BlackBerry employait 12 700 salariés selon le dernier chiffre connu publié dans le rapport annuel  de l’exercice 2013 clos fin février 2013. Il y a seulement deux ans, BlackBerry possédait  14 % du marché américain des smartphones selon le cabinet IDC, aujourd’hui, c’est  moins de 3 %.  La croissance du chiffre d’affaires a été plutôt rapide en passant de moins de 2 milliards de dollars en 2006 à 20 milliards en 2011 livrant cette année-là plus de 50 millions d’équipements.  Mais la retombée a été tout aussi rapide en retombant à $18mds en 2012 puis à $12mds en 2013. Et les copieux bénéfices (3,4 milliards en 2011) se sont transformés en pertes abyssales (646 millions de dollars en 2013). Le résultat du premier trimestre montrait que l’entreprise a réussi à arrêter l’hémorragie avec un chiffre d’affaires en léger rebond tout en accusant des pertes ($84M).

La montée au zénith puis la retombée dans les limbes n’est pas un phénomène exceptionnel dans le secteur des TIC, on a en a connu plusieurs suite à l’arrivée de chaque vague technologique. Mais de manière aussi rapide, c’est assez rare.

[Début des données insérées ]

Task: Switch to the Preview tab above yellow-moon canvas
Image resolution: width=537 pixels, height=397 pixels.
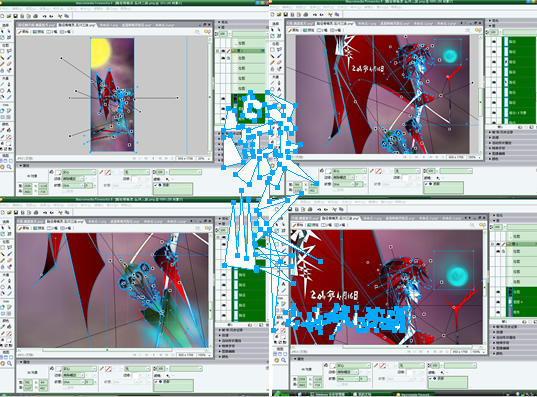Action: 38,32
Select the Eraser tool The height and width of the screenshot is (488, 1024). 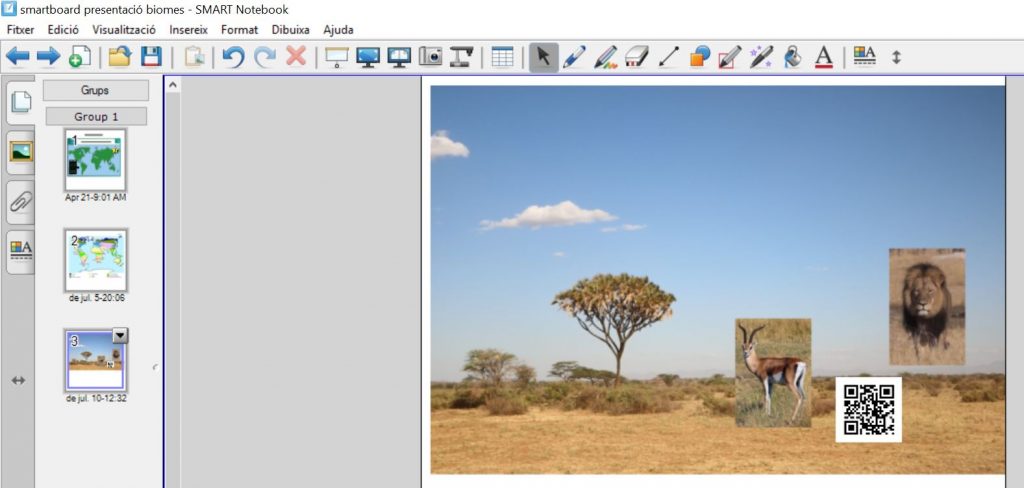pyautogui.click(x=637, y=57)
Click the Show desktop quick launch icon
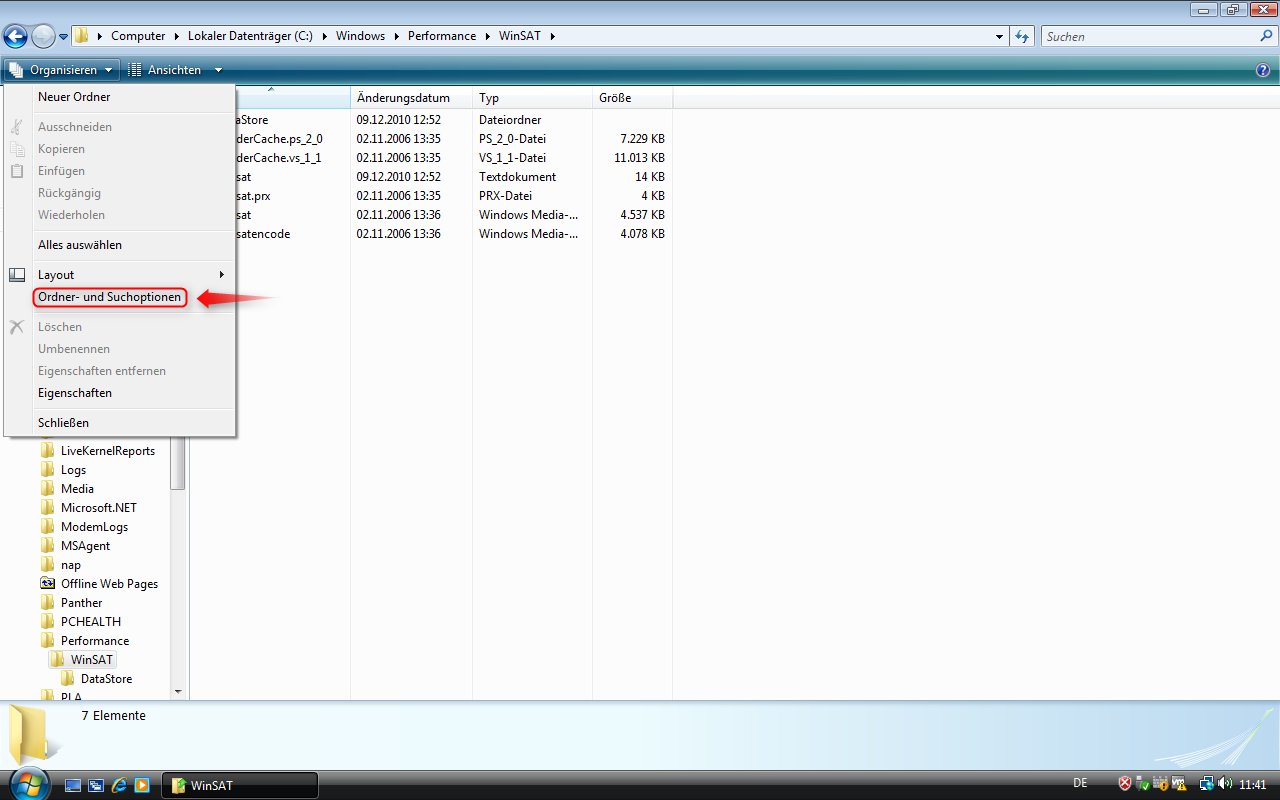Viewport: 1280px width, 800px height. pos(73,785)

Et pourtant, dans le rapport annuel 2103 publié il y a seulement quelques mois on peut lire que la stratégie de l’entreprise est d’être une “leading « mobile computing company to encompass the smartphone, tablet, enterprise and embedded markets” et de positionner “BlackBerry amongst the top 3 mobile platform and driving further global growth to create value for stakeholders ”.  Et l’année 2013 a été très dynamique avec le lancement de nombreux nouveaux produits :

Tablettes
– 4G LTE BlackBerry PlayBook et BlackBerry PlayBook 4G HSPA
– 3G Plus BlackBerry PlayBook

Smartphones
– BlackBerry Curve 9300
– BlackBerry Curve 9220
– BlackBerry 9620
– BlackBerry Z10

Ce dernier étant le modèle phare du catalogue de l’entreprise canadienne. Il est désormais complété par le Z30, dévoilé de manière assez discrète, et qui constitue un peu la dernière chance de regagner la confiance des utilisateurs.  Mais sans doute trop peu, trop tard. Au passage, BlackBerry n’a pas abandonné le clavier physique (touch with physical keyboard) avec les modèles Q mais a adopté la technologie tactile avec la gamme Z (all-touch). Le Z30 bénéficie d’un écran de grande taille (5 pouces) et tactile, est doté d’un processeur de 1,7 GHz et est en concurrence directe de l’iPhone 5S d’Apple et le Galaxy S4 de Samsung.

 

A signaler au passage que le succès de BlackBerry (Research In Motion) s’est d’abord révélé dans le monde de l’entreprise avant de s’élargir au particulier. Un mouvement opposé à celui qu’on constate depuis quelques années où la technologie effectue un mouvement  inverse, allant des particuliers vers les entreprises. C’est en particulier ce qui a été à la base du mouvement BYOD où les salariés deviennent les prescripteurs de matériels et, dans certaines situations, peuvent utiliser leur matériel personnel à des fins professionnelles.

 

Au départ du succès de RIM était le système de messagerie qui permettait de recevoir ses mails sur son mobile à une époque où le vocable smartphone n’existait pas encore. Plus récemment, BlackBerry a lancé un nouveau système vocal comparable à Skype, le BlackBerry Messenger (BBM), qui permet de lancer des appels téléphoniques et de chat vidéo gratuitement, via une connexion Wi-Fi,  à d’autres utilisateurs dotés du système BBM. A noter que ce système sera également disponible sur les iPhone 5S et les Galaxy S4.

 

Mais tout ceci ne devrait pas modifier la destinée de l’entreprise qui a mis sur pied un comité chargé d’étudier les différentes possibilités au rang desquels la vente de tout ou partie de l’entreprise est la décision la plus probable et ce avant la fin de l’année. Les autorités canadiennes ont indiqué qu’elles regarderaient avec attention ce qu’il adviendrait. Car RIM/Blackberry (RIM a fait adopté le nom de son produit fétiche à la dernière assemblée des actionnaires) au Canada est un peu  l’équivalent de Nokia en Finlande, toutes proportions gardées. Il fait la fierté du pays du sirop d’érable. Et le voir passer sous pavillon étranger n’est pas une issue qui ravit le gouvernement canadien. Un peu comme si Renault était racheté par une entreprise chinoise.